Source information Block Start
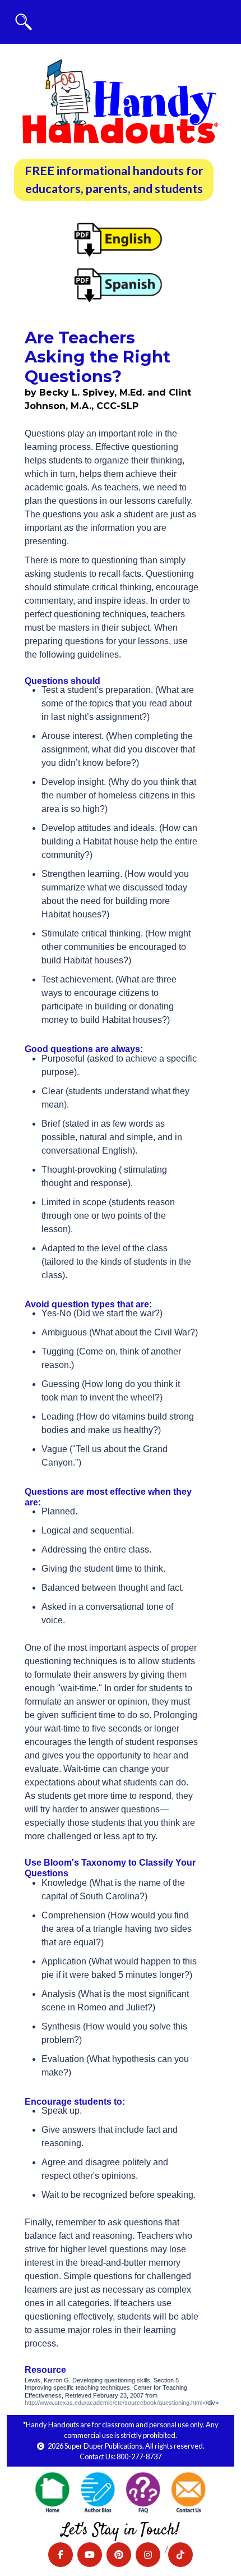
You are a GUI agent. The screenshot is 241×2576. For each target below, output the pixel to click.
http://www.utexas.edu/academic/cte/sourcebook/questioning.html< (115, 2402)
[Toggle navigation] (23, 22)
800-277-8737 (139, 2456)
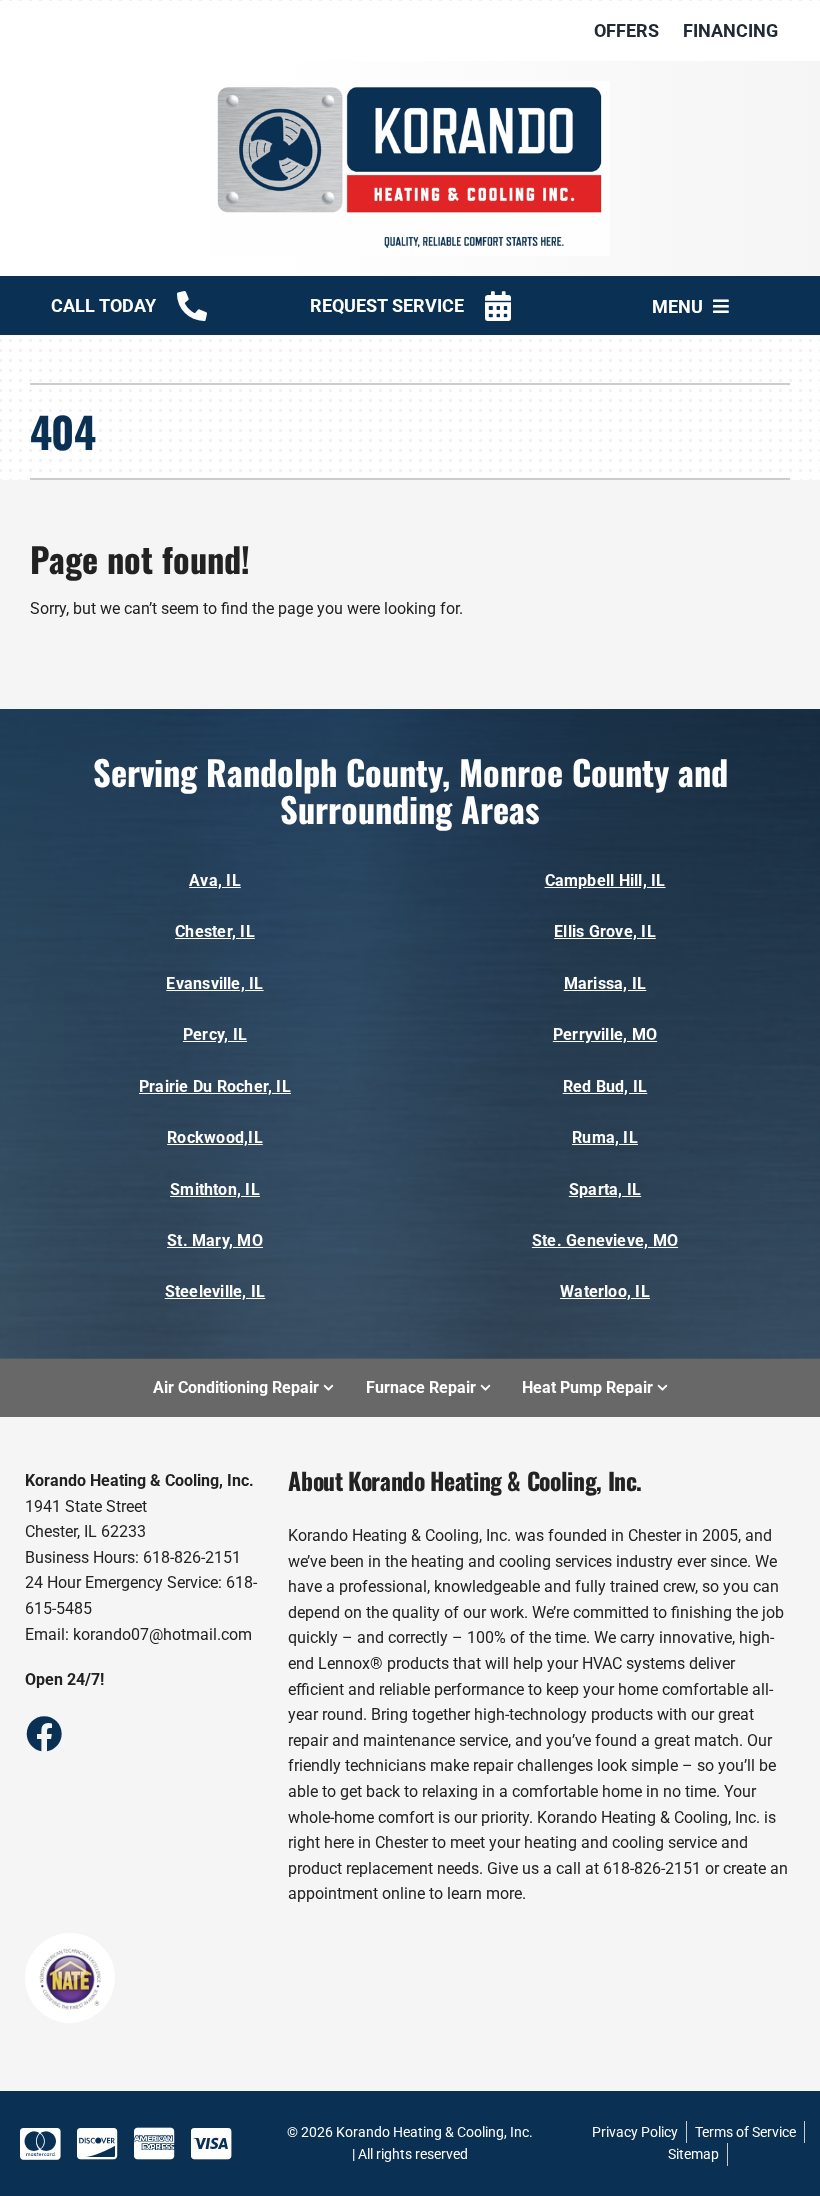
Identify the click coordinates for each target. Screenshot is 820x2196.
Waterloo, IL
Source information Block End
# Work to complete
Note how many lines in the data above have the string "click" in them, and give that number by itself.

# Written solution
2